Definition of J curve
In economics, J curve is a theory which expresses that when country’s trade deficit increased, due to its currency depression. Because of high prices imports will be larger and become more costly than the low volume of country’s export. It is a portrayal of any esteem that at first falls before recovering and at last rising. Except for economics, this theory is applied in other fields of study like medicine and political science. J curve is most important when making any policy or investment. This allows the initial loss to get remarkable profit.

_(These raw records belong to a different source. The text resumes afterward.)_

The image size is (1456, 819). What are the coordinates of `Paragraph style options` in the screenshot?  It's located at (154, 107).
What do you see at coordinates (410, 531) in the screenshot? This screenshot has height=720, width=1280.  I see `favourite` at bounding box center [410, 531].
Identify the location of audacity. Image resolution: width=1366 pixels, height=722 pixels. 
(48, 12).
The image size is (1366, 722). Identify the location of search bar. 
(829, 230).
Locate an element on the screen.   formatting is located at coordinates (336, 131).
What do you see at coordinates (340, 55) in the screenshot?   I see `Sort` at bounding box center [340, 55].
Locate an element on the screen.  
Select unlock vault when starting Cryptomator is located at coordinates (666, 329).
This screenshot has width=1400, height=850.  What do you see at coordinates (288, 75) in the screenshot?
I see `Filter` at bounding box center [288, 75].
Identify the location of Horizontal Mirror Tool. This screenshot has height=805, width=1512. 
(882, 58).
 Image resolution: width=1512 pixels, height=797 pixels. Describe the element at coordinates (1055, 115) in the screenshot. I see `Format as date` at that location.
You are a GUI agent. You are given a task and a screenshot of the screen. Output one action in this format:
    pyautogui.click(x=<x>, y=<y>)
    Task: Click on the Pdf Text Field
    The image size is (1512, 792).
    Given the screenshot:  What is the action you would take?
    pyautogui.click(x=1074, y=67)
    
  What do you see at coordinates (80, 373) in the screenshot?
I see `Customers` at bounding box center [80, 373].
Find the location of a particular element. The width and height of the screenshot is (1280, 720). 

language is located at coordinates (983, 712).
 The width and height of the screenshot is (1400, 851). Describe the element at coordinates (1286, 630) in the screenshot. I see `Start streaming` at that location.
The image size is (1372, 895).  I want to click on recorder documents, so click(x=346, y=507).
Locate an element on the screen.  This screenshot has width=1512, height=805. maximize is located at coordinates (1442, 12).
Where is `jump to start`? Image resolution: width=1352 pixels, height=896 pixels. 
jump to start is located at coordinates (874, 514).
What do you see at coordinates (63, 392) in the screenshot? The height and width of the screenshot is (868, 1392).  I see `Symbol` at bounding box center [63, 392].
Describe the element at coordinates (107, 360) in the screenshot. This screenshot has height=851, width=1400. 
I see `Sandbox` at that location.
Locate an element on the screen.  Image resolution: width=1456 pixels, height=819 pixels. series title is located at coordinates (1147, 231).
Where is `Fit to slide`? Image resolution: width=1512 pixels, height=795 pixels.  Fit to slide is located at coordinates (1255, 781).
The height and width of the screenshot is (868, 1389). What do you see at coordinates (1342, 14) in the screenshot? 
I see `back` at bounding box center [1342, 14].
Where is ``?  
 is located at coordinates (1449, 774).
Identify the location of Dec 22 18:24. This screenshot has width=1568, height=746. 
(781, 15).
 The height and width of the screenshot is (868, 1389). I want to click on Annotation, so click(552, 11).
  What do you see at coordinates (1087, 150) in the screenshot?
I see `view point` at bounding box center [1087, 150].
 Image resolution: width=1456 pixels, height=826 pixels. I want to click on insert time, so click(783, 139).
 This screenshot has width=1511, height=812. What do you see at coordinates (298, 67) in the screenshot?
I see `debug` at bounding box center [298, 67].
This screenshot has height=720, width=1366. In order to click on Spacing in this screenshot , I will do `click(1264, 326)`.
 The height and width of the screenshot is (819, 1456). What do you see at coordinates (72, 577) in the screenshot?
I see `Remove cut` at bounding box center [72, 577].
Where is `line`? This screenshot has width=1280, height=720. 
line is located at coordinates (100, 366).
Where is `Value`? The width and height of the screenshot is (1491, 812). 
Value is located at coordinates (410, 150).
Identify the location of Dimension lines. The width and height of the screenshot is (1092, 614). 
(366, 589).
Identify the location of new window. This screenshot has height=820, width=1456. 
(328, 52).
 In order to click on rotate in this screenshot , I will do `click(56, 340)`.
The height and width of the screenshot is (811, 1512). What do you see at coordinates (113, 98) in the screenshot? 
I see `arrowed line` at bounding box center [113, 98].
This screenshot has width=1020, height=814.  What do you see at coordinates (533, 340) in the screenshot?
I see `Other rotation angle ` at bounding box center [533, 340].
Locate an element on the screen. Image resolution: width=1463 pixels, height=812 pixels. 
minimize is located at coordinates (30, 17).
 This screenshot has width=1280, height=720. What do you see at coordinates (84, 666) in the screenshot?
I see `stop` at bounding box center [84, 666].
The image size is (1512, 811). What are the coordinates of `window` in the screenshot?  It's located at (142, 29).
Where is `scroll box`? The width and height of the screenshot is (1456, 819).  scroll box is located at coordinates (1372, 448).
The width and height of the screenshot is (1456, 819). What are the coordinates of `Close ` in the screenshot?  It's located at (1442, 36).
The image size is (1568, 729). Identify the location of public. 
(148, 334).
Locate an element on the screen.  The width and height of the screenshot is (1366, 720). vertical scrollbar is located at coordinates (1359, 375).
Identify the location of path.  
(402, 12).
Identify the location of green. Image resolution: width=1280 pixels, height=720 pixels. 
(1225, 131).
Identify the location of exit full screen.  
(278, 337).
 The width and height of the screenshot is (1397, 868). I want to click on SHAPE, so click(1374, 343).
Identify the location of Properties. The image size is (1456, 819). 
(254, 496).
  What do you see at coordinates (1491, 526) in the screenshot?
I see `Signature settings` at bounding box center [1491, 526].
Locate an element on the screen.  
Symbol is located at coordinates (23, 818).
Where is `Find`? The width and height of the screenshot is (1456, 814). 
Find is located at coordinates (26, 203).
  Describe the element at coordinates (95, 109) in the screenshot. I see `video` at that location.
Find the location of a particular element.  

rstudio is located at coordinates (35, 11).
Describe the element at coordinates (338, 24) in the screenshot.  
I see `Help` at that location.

Brief Explanation of J curve
It is basically a kind of chart. Where the curve falls at the beginning and in the long run rises to a point higher than the beginning stage, demonstrating the letter J. in economics this is a condition when in start country’s trade balance is negative. Because of its currency devaluation and exchange rates get higher. It makes imports more costly and less important export. This results deficit increase and surplus decrease. Due to this situation, low price export attracts other countries trading partners. Local consumers also switch to less expensive country’s goods relative to the more expensive imports. This makes country’s export start to rising .country’s export volume gradually improve itself and reach to better levels compared to before devaluation. An inverse j curve may occur when country’s exports becoming more expensive than its import.
It predicts that a nation will, in the end, move to a trade surplus after its money decreases in worth. Subsequently, the nation will, in the end, observe positive net income from trade.